Rocío la observa completamente
confundida.
—¿Tu casa? No
puede ser, es que yo…
—¡Fuera de mi
casa!, si no quieres que llame a la policía.
—Pero, es que, déjame
explicarte por favor, anoche, anoche yo iba…
—¡Claro!, ya me
imagino lo que vas a decir, que anoche andabas de chismosa por el barrio, tratando
de enterarte qué hace la gente.
—No, por favor cómo
crees, yo soy una señora decente, es que el otro día casi me asaltan…
—Eso lo sé muy bien
—interrumpe Mirella—, fue gracias a mí que no te asaltaron.
—No, no, no fueron
ustedes, fue el serenazgo que hizo sonar su sirena.
—¿Serenazgo?,
¡ja!, a mí con serenazgo, fui yo la que tocó el pito, mamacita, o sea que le debes
a este pechito que no te robaran, pero en lugar de agradecerme, te metes en mi
casa, Dios sabe con qué intenciones.
—¡Seguro está
buscando a tu marido!, yo la vi el otro día —grita Carmela que acaba de entrar
permitiendo que se filtre el bullicio de la gente que se ha aglomerado en la
calle.
—¡No!, eso es una
calumnia, yo andaba detrás de un hombre que...
—¡Ah!, o sea que
lo confiesas, andabas detrás de un hombre.
En ese instante, debido a los
gritos, ya los vecinos han hecho venir una patrulla, ingresan dos serenos, uno
de ellos observa a las mujeres y mueve la cabeza, «otra vez ustedes», dice con
fastidio. «pero es que, oficial…», intenta explicar Mirella, este la detiene. «A
la comisaría», indica. Una vez allí, el primer oficial informa a su jefe
respecto al altercado, recordándole que en varias oportunidades esas dos
señoras han alterado el orden público y que merecen una sanción.
—Bien —dice el
comandante—, todas pasarán unas horas en la cárcel hasta que se aclaren los
hechos.
Rocío mira a todos
por encima del hombro y se dispone a salir, un oficial se lo impide.
—Usted no va a
ninguna parte, señora, tiene que acompañarnos.
—Pero, ¿a dónde?
—Al mismo lugar donde
irán sus comadres.
—¿Yo?, ¿con ellas?,
pero, oficial, usted no puede comparar.
—Las tres solo son
unas chismosas, así que se la van a pasar bien, compartiendo sus experiencias
por algunas horas.
Luego de unos minutos se abren los
barrotes de la celda donde las comadres están retenidas, una asustada Rocío
ingresa, ya no va erguida ni con poses, le han hecho colocarse un overol plomo,
igual que a las otras.

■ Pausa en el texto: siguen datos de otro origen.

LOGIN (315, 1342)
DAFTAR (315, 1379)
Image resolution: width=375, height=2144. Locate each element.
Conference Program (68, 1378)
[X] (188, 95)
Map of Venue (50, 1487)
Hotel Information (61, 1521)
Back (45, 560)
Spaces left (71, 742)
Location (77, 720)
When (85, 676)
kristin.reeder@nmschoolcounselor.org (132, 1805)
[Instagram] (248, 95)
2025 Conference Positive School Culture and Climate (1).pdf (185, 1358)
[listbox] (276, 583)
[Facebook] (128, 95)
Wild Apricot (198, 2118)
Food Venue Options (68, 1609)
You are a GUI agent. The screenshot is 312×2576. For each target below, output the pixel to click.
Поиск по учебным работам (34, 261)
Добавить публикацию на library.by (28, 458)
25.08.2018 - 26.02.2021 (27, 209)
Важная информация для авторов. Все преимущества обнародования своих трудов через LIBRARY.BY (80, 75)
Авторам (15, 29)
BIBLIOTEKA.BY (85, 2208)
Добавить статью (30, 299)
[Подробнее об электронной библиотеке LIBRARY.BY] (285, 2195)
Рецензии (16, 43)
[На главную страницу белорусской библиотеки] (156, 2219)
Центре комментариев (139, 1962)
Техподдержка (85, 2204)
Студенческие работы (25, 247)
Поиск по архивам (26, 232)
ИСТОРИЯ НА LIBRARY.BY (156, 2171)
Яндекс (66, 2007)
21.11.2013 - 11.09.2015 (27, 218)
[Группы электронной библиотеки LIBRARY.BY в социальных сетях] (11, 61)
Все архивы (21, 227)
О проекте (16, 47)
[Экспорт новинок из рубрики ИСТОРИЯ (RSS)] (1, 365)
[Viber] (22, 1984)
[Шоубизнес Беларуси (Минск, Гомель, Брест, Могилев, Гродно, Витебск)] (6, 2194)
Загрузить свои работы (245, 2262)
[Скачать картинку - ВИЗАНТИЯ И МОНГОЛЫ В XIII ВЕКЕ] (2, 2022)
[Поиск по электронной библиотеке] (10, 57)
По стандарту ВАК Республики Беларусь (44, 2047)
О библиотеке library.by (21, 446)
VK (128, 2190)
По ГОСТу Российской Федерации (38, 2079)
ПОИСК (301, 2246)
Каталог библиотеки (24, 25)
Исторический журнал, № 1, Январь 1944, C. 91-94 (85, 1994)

Horas después, entregan la llave de la celda a la vigilante,
«Saca a esas tías, ya es hora de que se vayan a casa, ojalá hayan aprendido la
lección. ¡Ah!, ten cuidado con una de ellas, no vaya a ser que presente cargos,
es una tía estirada».
Al rato vuelve la celadora; «Ya las
solté», dice, «Están cambiándose de ropa, pero si había una tía estirada, te
aseguro que ya no existe. En la celda solo hay tres chismosas arrepentidas».